I just wanted to let everyone know that the last part about vitamin C and kefir is not correct. There is no significant variation in Vit. C content. Instead there are variations in vitamin B complex content and certain amino acids like methionine. But that refers to kefir milk specifically, nobody studied how many vitamins fermentation consume from chicken feed, and how many vitamins it adds. It was just to say that you ferment a balanced feed, and it might turn into an unbalanced treat that should not replace the entirety of the chickens diet.
Very interesting
 
I just wanted to let everyone know that the last part about vitamin C and kefir is not correct. There is no significant variation in Vit. C content. Instead there are variations in vitamin B complex content and certain amino acids like methionine. But that refers to kefir milk specifically, nobody studied how many vitamins fermentation consume from chicken feed, and how many vitamins it adds. It was just to say that you ferment a balanced feed, and it might turn into an unbalanced treat that should not replace the entirety of the chickens diet.
would you care to share your source(s) for that?
 
would you care to share your source(s) for that?

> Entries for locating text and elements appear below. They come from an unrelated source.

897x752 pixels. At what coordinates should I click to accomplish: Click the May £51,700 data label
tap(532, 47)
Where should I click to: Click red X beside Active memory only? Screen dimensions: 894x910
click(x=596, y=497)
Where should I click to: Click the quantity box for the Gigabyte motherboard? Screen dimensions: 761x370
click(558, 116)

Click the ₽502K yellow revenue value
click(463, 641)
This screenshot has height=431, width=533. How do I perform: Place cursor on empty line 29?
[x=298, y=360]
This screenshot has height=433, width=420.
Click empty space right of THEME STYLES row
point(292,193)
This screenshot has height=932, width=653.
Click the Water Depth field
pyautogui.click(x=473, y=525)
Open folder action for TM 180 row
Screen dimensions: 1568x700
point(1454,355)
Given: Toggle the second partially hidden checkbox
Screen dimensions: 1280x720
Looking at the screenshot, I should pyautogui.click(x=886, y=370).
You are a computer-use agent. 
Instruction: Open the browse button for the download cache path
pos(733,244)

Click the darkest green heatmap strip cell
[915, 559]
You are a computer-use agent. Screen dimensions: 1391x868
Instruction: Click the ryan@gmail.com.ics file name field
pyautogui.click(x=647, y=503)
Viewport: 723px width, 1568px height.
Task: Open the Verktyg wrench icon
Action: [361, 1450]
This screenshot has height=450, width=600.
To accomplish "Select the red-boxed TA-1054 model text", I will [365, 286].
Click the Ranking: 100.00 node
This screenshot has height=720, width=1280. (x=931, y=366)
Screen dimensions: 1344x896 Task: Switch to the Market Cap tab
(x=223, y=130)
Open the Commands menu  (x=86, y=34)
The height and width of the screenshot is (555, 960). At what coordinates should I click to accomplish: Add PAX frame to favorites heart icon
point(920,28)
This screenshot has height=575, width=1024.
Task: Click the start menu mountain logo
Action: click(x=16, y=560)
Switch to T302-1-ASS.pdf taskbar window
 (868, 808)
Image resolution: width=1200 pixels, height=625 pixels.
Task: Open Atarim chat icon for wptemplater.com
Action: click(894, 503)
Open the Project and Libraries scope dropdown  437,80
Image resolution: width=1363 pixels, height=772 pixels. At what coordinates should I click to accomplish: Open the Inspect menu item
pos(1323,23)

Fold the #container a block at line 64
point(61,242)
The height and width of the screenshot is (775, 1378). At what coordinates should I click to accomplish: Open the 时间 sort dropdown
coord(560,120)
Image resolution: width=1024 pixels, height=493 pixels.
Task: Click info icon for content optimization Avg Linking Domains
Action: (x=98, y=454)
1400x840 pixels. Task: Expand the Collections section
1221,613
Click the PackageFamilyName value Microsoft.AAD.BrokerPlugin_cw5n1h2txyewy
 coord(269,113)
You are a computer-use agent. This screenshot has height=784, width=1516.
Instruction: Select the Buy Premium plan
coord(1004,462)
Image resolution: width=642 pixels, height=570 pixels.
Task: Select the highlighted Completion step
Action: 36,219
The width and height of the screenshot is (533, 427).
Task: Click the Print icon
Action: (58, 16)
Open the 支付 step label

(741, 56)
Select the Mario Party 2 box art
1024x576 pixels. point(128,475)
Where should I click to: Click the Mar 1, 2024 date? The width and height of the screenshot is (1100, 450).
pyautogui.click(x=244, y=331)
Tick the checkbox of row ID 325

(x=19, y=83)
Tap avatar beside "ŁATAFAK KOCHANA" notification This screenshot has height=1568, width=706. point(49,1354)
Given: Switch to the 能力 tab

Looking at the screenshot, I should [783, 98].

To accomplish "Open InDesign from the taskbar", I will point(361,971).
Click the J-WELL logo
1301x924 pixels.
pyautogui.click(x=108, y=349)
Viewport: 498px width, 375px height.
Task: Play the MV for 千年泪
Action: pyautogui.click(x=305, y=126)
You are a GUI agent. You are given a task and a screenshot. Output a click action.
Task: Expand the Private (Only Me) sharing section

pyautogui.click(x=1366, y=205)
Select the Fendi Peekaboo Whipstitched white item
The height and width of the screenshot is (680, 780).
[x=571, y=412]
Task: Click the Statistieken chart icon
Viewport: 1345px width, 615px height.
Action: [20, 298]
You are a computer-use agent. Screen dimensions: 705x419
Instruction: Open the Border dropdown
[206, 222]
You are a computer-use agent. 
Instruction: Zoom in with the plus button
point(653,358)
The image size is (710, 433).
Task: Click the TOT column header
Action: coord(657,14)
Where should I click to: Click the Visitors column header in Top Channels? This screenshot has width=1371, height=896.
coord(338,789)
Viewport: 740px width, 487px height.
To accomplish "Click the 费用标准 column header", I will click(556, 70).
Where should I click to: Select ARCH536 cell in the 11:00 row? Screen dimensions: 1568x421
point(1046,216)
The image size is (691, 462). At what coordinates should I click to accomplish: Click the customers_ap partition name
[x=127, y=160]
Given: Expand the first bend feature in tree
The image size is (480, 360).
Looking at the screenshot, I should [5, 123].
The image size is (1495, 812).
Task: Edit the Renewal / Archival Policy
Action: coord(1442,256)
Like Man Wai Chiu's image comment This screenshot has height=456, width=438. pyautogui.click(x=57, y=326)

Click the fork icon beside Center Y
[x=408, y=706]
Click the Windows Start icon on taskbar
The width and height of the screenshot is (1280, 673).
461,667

I've spend most of the day looking for that source (it had a very nice tab) but I can't find it to save my life.
I found this one which isn't exactly the same thing, and the results are not as dramatic as the one I saw (they used insignificant commercial yoghurt to ferment the thing), it also lack the vitamin analysis, but it's still better than nothing. If I'll ever find that one again, I'll post it.
https://www.sciencedirect.com/science/article/pii/S0023643821003923
 
Did you notice how large the standard errors were in the table showing crop contents?! The text discusses the very different consumption patterns of different individuals even within a single experimental flock (and there were multiple flocks).
Which is something we've all qualitatively observed, and instinctively know to be true, despite how confounding it is for research and commercial concerns that chicken nutrition isn't one-size-fits-all.

Marans Miss Plumb is our heaviest hen but goes to roost every night with a squishy crop. She doesn't eat much, and when she does, she chooses the low-protein pellets over the higher protein crumble. Langshan Beebs is the slimmest but eats like a horse and goes to roost with a huge crop every evening.